For Claude Code users, add an MCP server entry to claude_settings.json:

{
  "mcpServers": {
    "gbrain": {"command": "gbrain", "args": ["serve"]}
  }
}

Then you can ask Claude Code, “Search my notes about React state management,” and it will invoke the GBrain MCP tool automatically.

Practical Pitfalls

Environment lock‑in : GBrain runs on Bun + TypeScript. Python‑first users must install Bun, manage Node versions (Node 22 LTS solved a WASM compile issue), and allocate ~15 minutes for setup.

Cold‑start latency : First query incurs a 3‑5 s delay while PGLite loads its shared buffer; subsequent queries are millisecond‑fast.

Skill file language : Skills are written in English with OpenClaw‑specific placeholders (e.g., {agent_name}). Adapting them to other agents requires manual edits.

Tech‑stack lock‑in : Official support exists only for OpenClaw and Hermes. Integrating LangGraph, CrewAI, or AutoGen needs custom MCP adapters.

Single‑operator design : Not suited for team‑wide knowledge bases.

Model dependence : Retrieval quality peaks with high‑end models (Claude Opus 4.6, GPT‑5.4); lower‑tier models show noticeable degradation.
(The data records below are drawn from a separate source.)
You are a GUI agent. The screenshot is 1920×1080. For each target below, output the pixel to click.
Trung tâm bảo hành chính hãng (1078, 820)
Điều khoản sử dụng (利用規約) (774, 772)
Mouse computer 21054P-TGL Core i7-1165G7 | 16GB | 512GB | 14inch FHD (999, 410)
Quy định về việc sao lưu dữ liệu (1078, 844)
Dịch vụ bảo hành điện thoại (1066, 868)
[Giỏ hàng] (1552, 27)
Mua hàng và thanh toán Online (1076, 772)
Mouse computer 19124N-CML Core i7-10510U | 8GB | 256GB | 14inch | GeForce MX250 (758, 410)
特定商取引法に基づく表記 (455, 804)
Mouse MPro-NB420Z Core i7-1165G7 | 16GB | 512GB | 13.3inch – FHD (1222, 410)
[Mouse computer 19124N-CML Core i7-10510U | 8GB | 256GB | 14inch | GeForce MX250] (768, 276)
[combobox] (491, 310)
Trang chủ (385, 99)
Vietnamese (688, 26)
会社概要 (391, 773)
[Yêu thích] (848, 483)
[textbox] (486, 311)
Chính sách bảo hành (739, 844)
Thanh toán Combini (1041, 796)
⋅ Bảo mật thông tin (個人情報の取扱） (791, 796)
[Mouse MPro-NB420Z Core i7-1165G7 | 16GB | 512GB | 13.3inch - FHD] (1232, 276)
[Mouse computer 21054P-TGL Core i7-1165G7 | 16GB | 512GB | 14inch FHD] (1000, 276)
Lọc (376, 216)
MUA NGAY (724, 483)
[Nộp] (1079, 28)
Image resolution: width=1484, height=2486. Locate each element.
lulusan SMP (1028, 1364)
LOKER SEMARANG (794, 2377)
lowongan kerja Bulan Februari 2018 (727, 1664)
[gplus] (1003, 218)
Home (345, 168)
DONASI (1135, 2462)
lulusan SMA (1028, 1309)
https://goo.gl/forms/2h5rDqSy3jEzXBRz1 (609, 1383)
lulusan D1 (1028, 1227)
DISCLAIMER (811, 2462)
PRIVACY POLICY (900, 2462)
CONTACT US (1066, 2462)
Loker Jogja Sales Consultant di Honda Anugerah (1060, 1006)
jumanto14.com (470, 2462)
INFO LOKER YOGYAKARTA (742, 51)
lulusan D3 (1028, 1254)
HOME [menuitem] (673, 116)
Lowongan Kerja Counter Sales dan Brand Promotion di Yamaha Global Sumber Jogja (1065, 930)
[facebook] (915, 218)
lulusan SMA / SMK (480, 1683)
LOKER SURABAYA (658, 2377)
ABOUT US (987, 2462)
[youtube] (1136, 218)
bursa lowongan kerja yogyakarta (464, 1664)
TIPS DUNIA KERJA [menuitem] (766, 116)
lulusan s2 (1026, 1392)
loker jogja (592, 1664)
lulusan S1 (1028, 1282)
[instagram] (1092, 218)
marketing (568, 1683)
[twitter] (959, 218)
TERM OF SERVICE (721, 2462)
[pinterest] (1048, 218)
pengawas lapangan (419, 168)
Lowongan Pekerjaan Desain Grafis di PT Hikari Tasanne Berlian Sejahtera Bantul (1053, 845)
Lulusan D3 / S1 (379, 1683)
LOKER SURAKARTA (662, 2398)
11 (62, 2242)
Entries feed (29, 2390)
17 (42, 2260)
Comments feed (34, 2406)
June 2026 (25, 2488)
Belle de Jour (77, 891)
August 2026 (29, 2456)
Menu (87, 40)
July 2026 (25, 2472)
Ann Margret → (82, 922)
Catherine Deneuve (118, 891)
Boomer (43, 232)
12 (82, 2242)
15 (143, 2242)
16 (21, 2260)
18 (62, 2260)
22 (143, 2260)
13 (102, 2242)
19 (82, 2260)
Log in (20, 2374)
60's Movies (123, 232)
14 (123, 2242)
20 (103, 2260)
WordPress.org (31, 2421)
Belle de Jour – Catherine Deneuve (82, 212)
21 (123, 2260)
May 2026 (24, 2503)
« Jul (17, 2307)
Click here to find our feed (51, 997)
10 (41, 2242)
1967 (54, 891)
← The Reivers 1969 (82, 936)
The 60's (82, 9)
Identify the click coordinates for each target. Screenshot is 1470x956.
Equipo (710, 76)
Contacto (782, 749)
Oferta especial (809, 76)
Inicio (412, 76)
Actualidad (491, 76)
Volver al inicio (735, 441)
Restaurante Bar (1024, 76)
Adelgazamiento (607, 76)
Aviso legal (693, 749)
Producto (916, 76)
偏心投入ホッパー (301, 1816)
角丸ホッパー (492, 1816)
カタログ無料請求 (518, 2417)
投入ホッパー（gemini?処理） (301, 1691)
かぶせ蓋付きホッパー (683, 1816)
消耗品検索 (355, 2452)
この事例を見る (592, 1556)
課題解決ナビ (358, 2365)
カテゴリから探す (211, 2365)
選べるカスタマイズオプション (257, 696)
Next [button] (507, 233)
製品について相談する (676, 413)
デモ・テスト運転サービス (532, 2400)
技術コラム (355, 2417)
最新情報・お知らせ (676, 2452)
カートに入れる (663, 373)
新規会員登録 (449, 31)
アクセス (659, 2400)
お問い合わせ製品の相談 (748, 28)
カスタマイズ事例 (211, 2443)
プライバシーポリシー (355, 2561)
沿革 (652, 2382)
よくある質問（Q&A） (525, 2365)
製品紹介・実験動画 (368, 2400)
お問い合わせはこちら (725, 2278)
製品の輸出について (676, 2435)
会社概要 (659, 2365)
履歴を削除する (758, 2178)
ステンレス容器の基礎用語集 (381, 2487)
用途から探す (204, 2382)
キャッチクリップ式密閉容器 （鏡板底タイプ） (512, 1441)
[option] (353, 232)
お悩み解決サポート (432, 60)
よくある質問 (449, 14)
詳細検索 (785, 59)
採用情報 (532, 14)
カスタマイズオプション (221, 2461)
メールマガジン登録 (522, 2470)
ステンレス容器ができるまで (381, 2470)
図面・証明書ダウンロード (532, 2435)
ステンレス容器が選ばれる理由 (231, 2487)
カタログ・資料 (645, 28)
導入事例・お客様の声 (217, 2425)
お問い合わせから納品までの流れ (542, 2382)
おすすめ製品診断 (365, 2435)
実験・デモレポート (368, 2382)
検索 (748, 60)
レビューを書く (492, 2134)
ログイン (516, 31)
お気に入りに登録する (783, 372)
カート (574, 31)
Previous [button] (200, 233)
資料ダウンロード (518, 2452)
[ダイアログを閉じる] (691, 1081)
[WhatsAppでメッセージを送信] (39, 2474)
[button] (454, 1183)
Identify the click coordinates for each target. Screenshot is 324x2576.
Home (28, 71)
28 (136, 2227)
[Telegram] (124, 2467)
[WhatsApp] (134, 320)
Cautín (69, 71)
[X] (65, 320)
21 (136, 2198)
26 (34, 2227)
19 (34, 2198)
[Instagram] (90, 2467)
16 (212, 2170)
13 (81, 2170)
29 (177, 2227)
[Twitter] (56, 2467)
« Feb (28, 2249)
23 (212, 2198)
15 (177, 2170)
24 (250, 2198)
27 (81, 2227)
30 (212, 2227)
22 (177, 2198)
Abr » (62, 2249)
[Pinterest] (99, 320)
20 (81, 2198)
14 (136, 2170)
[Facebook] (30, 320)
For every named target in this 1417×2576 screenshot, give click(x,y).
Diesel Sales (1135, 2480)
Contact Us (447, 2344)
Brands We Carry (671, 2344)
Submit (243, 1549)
Rapid iteration : Current version ~v0.30; API changes are frequent, with breaking changes considered normal.

Long‑Term Outlook

The author argues that agent memory will migrate from framework‑embedded modules to a standardized protocol layer (MCP). GBrain demonstrates the pattern but is too personalized to become a universal standard. Anticipated developments include:

Multi‑agent collaboration where several agents share a single brain.

Native Python SDKs driven by community demand.

Hosted cloud versions to avoid self‑hosting PGLite/Supabase.

Standardization of the memory protocol, with LangGraph and CrewAI likely to release official MCP memory servers within a year.

Architecture Diagram

The diagram (omitted here) shows the signal flow from external inputs, through the Skills layer (decision to remember), the Retrieval layer (search), and the Brain Repo (truth source), with the knowledge graph feeding back into retrieval for a positive feedback loop.